Binky was my first stim toy. No one knew it was my stim toy. No one knew I needed to stim to keep regulated. What I've learned now, thinking back on Binky through the autism lens, is that my favourite stim is associated with smell. Smell stims almost instantly regulate me. The inverse is also true, strong bad smells almost instantly dysregulate me.
Some of my weirdest interactions were from smell stimming. The conversations about my strangeness in regards to my smelling books still goes on to this day. Not all books smell good mind you, but the musty smell of dried mould on acid-eaten paper might be one of the better smells out there; the smell of an old book. I'm extremely fond of forest smells, petrichor (the smell of dirt being hit by rain), honey, and my cats. I used to smell my niece's head when she was a baby because it smelled like honey. It was the only reason I liked holding her. I'm pretty sure I didn't get to hold her very often for this same reason.

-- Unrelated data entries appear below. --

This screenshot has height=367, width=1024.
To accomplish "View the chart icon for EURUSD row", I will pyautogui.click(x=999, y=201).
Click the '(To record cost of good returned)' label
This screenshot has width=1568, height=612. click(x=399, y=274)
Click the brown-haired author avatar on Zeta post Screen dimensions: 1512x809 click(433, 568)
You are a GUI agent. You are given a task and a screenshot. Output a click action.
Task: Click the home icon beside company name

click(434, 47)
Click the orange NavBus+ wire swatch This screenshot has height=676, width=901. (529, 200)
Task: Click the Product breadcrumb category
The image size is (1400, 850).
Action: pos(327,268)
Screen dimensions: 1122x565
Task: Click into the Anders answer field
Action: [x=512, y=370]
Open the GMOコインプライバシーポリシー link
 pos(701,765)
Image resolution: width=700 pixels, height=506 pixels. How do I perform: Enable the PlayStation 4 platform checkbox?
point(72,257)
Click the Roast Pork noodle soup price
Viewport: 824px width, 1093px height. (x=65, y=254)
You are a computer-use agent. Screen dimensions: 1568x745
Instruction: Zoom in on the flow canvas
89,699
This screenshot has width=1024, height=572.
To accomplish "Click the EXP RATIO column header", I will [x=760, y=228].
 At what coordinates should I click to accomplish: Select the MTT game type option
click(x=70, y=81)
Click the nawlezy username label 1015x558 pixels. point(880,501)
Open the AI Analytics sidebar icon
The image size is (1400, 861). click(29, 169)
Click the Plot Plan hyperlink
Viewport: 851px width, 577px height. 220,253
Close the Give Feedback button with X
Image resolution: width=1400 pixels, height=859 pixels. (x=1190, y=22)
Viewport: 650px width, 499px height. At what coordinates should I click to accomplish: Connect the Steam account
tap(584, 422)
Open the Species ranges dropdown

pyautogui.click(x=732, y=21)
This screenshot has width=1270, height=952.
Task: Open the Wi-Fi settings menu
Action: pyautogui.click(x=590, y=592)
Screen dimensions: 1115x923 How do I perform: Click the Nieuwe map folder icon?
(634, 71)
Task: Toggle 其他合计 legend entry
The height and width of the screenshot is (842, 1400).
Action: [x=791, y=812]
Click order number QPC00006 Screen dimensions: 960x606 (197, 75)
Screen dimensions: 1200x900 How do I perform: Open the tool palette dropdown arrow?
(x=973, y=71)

Now that I learned that smelling things is a stim for me and helps regulate my sensory overload, I have been trying to get back into using objects to help me with this. I trained my cats to sit on my chest so I can nuzzle my nose into their fur, I use Tsum Tsum toys to hold essential oils of forest smells that I can use as a touch stim and a smell stim, and I still find myself grabbing the blankets or my sleeve and using them for olfactory stimulation all the time. I'm learning to embrace this, despite the unusual nature of it, and I'm trying to encourage myself to be okay doing it in front of people because I'm tired of always being the one uncomfortable in public settings, I think I'll let the allistic people feel the discomfort for a while.
I'm going to embrace my nekomimi, headphone-wearing, smell-stimming self, in all her unique glory.
We'll get to sight and taste in another post.